The night before I like to practice my talk one last time in the privacy of my room, so it's fresh for the morning.

The interview itself should generally run from 10AM-5PM.  The late-morning start allows some leeway for jet-lag, and shortens the day so an introverted scientist doesn't get worn out.  To some degree, the order of events during the interview is like a baseball lineup, where what you do matters more than the order, but my itinerary would go like this:

10-11: The science talk.  This lets the PI (and the lab members) know what the interviewee is doing, so you don't waste time during the one-on-one ("What was my project?
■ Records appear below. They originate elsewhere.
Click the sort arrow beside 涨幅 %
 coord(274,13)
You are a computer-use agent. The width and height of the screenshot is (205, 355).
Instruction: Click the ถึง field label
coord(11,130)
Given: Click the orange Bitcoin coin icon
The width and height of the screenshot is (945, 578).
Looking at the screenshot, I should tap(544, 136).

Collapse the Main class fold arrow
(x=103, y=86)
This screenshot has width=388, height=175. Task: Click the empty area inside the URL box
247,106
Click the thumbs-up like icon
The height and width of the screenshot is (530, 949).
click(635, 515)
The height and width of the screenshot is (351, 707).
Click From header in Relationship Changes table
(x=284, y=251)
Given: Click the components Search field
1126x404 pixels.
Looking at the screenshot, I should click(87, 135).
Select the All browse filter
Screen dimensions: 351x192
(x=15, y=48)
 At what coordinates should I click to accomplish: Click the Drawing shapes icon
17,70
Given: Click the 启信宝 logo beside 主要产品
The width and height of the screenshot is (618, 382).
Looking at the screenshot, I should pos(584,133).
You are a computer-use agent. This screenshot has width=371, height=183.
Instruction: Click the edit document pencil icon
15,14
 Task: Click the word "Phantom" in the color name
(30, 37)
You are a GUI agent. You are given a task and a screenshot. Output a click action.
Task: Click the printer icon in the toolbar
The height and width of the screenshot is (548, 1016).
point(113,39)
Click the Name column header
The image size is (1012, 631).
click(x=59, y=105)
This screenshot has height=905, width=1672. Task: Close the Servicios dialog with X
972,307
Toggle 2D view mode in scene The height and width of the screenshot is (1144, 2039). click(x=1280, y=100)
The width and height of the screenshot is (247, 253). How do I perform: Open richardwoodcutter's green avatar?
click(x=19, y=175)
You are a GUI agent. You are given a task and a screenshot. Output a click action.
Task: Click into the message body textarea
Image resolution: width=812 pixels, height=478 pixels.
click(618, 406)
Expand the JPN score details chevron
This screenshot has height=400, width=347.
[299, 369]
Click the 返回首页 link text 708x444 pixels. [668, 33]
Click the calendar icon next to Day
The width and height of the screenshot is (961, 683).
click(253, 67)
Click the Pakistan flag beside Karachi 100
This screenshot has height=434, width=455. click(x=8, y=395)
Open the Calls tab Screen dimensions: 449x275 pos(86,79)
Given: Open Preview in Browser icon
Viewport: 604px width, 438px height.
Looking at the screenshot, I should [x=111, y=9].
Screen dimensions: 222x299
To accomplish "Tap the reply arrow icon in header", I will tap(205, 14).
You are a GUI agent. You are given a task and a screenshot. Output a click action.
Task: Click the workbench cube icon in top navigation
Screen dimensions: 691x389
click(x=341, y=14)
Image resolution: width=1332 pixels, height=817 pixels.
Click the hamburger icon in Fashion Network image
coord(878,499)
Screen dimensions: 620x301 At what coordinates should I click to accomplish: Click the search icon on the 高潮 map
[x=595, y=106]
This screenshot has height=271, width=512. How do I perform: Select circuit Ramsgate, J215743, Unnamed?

Well I'm about to give an hour talk on it...")
11-12: Meet with PI, discussing the standard topics.  Hopefully the PI will test the interviewee a bit, and not get lost too much in their data.
12-1: Lunch nearby campus, at a place people actually dine at.  It's critical that either lunch or dinner should be without the PI, for it shows he or she trusts their people, and it lets you pump them for info.  One interview went disastrously awry when the lab members collectively bitched about their PI.
1-4: Lab tour, meeting with people in the lab, and a break. If you can, go get a coffee (or caramels) to get out of the lab for a bit. After hours of talking and being on, one can get tired, so it's nice to let other people lead the discussions.  I also like to get a 30 min break so I can check e-mail and generally veg. out.
4-5: Meet with the PI again to wrap things up.
5: Dinner! Hopefully the PI asked ahead of time if I had any preferences for fare.  I'm somewhat of a foodie, so I probably put too much weight on this.  Seeing the PI interact with the lab members at dinner is a good measure of their relationship.

And done by seven or eight o'clock,  you can decompress in the evening (or even fly out if you want to save time).  That's my ideal interview.

*One of my favourite things to do when traveling is discover new restaurants, and the best website I've found for that is Chowhound.  It allowed me to discover Serious Pie in Seattle and Fatty Crab in NYC among many others.  Message boards like Quarter to Three can help too.